Pathogenic antibodies promote and exacerbate allergic inflammation. Antibody responses are controlled by a delicate balance between stimulatory signals from T follicular helper (Tfh) cells and inhibitory signals from T follicular regulatory (Tfr) cells. Alterations in this balance can lead to pathogenic antibody responses and disease. Although subsets of Tfh and Tfr cells have been implicated in controlling allergies, the precise mechanisms of how these cells regulate distinct stages of allergic inflammation are not currently known. We hypothesize that individual subsets of Tfh and Tfr cells have unique and multifaceted roles during distinct stages of allergic inflammation. Moreover, we hypothesize that the composition of Tfh and Tfr subsets evolves over time to orchestrate allergic disease. By elucidating how Tfh and Tfr cell subsets control allergic inflammation, new strategies can be developed that specifically target pathogenic responses during allergies without affecting broad immune responses. To test these hypotheses, we have developed a number of novel mouse models for the in-depth study of the roles of specialized subsets of Tfh and Tfr cells in allergies.

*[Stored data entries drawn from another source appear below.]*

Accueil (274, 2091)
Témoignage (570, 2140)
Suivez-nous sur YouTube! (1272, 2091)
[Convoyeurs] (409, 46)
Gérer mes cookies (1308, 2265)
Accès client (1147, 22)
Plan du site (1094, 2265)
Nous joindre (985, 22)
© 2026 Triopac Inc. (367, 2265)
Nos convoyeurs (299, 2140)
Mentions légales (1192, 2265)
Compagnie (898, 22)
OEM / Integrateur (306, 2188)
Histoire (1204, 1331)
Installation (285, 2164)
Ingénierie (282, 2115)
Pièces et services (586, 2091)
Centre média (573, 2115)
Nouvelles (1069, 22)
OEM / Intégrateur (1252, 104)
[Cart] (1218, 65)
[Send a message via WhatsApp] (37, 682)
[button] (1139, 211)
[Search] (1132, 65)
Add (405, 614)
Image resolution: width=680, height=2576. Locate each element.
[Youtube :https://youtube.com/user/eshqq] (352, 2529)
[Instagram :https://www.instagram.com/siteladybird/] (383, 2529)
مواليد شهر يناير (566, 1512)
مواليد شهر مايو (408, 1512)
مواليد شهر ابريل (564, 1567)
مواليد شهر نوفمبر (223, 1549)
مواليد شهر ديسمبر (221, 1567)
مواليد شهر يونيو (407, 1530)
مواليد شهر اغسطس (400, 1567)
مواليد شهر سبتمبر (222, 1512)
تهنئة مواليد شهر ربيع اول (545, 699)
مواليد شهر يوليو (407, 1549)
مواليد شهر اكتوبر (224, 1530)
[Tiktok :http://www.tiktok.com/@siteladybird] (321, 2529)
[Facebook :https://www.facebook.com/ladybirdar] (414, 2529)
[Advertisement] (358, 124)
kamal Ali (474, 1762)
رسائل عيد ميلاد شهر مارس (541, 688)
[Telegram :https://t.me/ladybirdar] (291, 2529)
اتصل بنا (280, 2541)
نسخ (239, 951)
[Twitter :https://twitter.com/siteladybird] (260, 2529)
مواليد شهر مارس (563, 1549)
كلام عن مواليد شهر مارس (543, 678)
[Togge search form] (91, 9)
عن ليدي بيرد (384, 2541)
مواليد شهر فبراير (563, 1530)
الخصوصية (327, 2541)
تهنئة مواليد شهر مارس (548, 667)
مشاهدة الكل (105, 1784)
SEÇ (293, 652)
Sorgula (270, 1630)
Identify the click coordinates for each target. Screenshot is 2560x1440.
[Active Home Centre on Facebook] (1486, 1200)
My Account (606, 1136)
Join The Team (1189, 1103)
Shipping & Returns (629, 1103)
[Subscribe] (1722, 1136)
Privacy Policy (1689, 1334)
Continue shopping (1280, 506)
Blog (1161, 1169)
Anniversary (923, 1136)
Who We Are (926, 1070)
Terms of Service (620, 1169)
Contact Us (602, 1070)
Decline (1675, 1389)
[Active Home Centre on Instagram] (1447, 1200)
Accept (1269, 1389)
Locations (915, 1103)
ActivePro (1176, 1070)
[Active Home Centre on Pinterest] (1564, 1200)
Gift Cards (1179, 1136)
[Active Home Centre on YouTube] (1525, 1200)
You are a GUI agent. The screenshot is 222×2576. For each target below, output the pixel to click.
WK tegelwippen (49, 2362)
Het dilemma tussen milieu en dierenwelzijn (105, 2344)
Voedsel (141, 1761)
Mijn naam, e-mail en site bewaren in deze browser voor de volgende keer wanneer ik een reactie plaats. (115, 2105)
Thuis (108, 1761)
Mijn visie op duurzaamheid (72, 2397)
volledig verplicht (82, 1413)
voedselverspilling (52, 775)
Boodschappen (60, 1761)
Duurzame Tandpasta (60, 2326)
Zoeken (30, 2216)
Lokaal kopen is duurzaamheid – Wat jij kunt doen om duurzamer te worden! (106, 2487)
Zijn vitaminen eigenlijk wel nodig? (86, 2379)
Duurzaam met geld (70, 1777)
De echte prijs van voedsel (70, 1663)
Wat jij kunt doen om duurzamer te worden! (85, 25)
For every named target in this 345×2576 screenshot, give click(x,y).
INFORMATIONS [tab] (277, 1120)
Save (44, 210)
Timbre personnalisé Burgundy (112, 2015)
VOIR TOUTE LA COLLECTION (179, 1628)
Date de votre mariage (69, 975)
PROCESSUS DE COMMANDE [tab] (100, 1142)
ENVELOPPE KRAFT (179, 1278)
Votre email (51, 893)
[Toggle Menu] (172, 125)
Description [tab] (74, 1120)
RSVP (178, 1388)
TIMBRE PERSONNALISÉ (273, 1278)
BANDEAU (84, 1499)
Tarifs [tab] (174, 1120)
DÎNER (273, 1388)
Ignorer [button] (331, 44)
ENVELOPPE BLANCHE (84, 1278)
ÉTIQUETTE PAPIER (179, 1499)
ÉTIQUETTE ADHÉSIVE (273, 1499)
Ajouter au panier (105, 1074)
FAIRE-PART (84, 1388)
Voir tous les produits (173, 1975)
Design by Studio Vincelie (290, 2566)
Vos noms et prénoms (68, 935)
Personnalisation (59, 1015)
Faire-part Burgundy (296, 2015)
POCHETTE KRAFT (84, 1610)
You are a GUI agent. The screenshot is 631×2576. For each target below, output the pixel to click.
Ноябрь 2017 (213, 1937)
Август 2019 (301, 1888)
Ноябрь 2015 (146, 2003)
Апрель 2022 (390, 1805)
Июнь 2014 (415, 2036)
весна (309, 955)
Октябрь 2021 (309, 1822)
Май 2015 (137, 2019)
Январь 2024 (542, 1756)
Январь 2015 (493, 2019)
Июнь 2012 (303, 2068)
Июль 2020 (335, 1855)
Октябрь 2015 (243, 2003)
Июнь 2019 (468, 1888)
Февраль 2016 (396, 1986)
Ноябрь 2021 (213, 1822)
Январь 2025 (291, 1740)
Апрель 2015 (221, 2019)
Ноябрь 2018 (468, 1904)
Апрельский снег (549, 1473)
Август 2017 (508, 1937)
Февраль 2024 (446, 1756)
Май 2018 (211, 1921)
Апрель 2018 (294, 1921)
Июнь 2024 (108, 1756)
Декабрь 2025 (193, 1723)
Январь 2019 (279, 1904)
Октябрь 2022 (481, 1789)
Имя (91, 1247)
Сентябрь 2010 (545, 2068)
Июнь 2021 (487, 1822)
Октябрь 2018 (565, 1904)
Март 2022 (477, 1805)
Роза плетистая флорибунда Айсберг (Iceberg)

Our aims are to 1) Determine how Tfr cells control allergic inflammation through regulating B, Tfh13 and Tfh21 cells; and 2) Assess how the evolving composition of unique Tfh cell subsets orchestrates allergic inflammation. Our goals are to elucidate mechanisms used by Tfh and Tfr cell subsets to regulate allergies, and to identify targeted strategies to limit allergic inflammation.
The incidence of allergies is steadily increasing world-wide. Despite a large amount of effort, the cellular mechanisms controlling allergic inflammation are not completely known. The proposed studies will identify how follicular T cells control allergic inflammation, providing a framework for new therapeutics to treat allergies.